Gene expression ratios for the lamBDCA operon and the lamKR operon during cell growth for the wild-type strain and the ΔlamA, ΔlamR, and ΔlamA ΔlamR mutants. Cell cultures grown in MRS at 37°C without agitation were collected in the logarithmic growth phase. Total RNA was isolated and cDNA synthesis was performed as described in Materials and Methods. The vertical line indicates the relative level of gene expression compared to expression of the control lactate dehydrogenase gene. All Q-PCR analyses were performed in triplicate. A(−), ΔlamA mutant; R(−), ΔlamR mutant; AR(−), ΔlamA ΔlamR mutant.

FIG. 4.

LC-MS analysis of LamD558 production in the culture supernatants of wild-type and mutant strains of L. plantarum. The overnight culture supernatant of each strain was partially purified by using a Sep-Pak C₁₈ cartridge column and then analyzed by LC-MS as described in Materials and Methods. Extracted ion chromatograms were plotted with detector counts at m/z 559, corresponding to the protonated molecular ion of LamD558.

FIG. 5.

Kinetics of gene expression: ratios of the wild-type strain to the ΔlamA, ΔlamR, and ΔlamA ΔlamR mutants.
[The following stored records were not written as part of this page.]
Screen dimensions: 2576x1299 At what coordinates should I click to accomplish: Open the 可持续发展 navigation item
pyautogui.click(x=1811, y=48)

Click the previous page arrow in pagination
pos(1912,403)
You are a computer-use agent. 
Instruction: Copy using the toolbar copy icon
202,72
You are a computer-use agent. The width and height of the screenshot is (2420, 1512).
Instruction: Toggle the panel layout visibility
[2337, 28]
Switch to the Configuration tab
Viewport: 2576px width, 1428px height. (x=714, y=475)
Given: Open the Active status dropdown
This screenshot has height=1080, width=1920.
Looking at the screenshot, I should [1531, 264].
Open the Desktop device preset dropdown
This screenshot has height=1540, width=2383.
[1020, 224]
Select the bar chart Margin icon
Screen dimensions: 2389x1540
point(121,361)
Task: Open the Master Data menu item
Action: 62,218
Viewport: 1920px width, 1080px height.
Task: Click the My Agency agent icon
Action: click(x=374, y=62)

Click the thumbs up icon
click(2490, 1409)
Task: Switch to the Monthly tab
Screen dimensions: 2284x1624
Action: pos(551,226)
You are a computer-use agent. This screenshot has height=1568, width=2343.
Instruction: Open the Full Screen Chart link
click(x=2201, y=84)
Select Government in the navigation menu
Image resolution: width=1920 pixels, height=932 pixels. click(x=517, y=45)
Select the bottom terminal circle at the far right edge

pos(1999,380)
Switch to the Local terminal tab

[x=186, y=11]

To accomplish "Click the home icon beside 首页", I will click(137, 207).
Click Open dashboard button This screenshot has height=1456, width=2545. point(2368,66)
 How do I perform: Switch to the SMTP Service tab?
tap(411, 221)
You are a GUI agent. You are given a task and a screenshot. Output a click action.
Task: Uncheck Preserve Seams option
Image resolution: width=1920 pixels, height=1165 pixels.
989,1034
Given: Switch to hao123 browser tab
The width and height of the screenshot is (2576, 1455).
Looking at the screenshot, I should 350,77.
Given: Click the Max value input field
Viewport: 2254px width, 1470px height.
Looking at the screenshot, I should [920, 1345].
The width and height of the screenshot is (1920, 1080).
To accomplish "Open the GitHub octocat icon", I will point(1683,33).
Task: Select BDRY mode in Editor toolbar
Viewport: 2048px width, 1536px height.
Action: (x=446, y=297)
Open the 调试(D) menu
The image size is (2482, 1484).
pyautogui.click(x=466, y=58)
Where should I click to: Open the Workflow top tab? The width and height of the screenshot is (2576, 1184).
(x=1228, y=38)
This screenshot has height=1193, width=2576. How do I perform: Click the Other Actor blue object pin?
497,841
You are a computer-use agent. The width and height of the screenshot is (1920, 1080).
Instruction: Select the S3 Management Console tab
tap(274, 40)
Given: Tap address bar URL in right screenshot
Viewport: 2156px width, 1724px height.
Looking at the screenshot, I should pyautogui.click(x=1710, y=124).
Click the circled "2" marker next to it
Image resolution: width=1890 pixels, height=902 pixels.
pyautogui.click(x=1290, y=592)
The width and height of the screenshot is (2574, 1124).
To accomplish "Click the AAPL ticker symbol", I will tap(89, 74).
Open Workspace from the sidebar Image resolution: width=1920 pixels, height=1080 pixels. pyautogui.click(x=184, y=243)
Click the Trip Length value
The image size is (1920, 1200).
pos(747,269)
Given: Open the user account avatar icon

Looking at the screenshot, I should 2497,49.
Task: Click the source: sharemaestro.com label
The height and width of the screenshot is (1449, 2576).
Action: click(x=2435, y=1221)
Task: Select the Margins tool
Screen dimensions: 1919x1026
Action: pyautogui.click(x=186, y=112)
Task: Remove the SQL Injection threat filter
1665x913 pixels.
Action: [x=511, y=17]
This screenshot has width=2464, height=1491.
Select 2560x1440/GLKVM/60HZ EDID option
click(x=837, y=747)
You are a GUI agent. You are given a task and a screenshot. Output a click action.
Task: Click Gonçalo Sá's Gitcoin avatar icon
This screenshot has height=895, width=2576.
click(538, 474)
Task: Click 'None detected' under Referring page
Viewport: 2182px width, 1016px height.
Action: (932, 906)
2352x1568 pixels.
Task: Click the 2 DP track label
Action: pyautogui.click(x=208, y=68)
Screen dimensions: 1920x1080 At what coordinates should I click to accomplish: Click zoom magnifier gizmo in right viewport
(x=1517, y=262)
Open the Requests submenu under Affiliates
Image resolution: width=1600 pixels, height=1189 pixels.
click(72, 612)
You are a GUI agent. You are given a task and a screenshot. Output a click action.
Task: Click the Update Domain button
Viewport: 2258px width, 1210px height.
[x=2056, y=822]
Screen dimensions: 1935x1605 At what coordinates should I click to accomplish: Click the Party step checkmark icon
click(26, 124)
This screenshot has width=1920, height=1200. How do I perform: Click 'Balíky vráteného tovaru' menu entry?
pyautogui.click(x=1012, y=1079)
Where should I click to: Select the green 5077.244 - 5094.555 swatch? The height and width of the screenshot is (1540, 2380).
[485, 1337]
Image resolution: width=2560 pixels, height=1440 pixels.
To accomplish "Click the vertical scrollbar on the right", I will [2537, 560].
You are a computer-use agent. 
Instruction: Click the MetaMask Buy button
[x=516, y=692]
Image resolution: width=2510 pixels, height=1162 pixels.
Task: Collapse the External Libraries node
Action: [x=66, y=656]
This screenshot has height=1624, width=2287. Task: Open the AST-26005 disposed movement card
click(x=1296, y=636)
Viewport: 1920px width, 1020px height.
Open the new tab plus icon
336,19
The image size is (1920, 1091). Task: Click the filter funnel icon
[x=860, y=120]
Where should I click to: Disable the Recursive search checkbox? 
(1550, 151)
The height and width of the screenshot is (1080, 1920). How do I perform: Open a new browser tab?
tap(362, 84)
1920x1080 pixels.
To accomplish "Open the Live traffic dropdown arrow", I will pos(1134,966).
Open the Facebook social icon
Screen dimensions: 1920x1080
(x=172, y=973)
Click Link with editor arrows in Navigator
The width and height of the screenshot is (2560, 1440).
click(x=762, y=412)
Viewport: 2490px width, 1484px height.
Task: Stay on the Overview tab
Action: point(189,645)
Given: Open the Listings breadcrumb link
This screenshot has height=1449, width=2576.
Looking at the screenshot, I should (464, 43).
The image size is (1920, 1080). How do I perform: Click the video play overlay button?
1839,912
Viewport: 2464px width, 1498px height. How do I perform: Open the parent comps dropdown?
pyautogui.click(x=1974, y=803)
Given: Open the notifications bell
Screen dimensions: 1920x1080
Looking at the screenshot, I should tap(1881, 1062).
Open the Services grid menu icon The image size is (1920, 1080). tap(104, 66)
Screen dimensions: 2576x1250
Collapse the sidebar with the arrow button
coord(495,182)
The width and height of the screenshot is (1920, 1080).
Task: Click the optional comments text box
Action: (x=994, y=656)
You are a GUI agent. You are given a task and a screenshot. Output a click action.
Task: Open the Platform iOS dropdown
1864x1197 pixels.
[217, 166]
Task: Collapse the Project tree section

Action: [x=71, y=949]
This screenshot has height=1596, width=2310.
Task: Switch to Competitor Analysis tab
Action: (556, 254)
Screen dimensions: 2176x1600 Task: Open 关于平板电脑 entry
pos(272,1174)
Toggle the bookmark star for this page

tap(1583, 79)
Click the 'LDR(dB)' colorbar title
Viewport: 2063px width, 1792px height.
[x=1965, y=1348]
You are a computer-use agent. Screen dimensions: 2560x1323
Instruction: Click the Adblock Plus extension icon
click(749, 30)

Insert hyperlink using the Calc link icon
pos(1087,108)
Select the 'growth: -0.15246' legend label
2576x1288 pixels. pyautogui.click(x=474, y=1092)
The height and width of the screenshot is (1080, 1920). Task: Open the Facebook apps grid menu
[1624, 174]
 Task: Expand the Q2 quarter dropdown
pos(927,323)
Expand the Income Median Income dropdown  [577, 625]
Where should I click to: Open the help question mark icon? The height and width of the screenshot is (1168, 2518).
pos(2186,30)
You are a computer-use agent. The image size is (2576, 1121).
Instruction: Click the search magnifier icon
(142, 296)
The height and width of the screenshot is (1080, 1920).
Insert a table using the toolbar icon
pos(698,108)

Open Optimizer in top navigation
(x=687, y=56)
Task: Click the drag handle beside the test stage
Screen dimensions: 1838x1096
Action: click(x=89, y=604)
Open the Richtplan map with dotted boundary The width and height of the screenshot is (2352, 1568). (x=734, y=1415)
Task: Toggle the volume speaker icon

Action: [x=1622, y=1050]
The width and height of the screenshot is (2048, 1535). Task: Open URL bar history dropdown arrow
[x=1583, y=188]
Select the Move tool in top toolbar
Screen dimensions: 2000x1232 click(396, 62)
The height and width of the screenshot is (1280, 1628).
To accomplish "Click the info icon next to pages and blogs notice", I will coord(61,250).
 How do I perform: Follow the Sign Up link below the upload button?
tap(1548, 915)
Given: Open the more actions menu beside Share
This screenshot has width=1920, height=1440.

Cell cultures grown in MRS at 37°C without agitation were collected in the early, middle, and late logarithmic growth phases. Then total RNA was isolated and cDNA synthesis was performed as described in Materials and Methods. The vertical line indicates the relative gene expression level compared to expression of the control lactate dehydrogenase gene. All the Q-PCR analyses were performed in triplicate. ▪, wild-type strain; □, ΔlamA mutant; ▴, ΔlamR mutant; ▵, ΔlamA ΔlamR mutant.

FIG. 6.

Quantification of adherence of L. plantarum WCFS1 to a glass surface. Cell cultures were cultivated in MRS media containing (A) glucose, (B) maltose, (C) galactose, and (D) raffinose as a unique carbon source for 48 h at 37°C. The quantification methods used are described in Materials and Methods. A(−), ΔlamA mutant; R(−), ΔlamR mutant; AR(−), ΔlamA ΔlamR mutant.

FIG. 7.

Cell morphology of Δlam mutants: frequency plots of data used for ANOVA. Sample plots for the two most informative conditions tested, colonial growth (A) and late-log-phase liquid culture (B), are shown. The bars indicate the distributions of cell lengths for 300 cells (expressed as percentages) for the wild-type strain (filled bars), the ΔlamA mutant (bars with diagonal lines), the ΔlamR mutant (open bars), and the ΔlamA ΔlamR mutant (bars with horizontal lines).

FIG. 8.

Colony phenotypes of Δlam mutants and wild-type L. plantarum: merged images of typical colonies of L. plantarum WCFS1 and lam mutants (all approximately 2 mm in diameter) after double staining from beneath with Syto 9 and propidium iodide and imaging by low-power fluorescence microscopy. WT, wild type.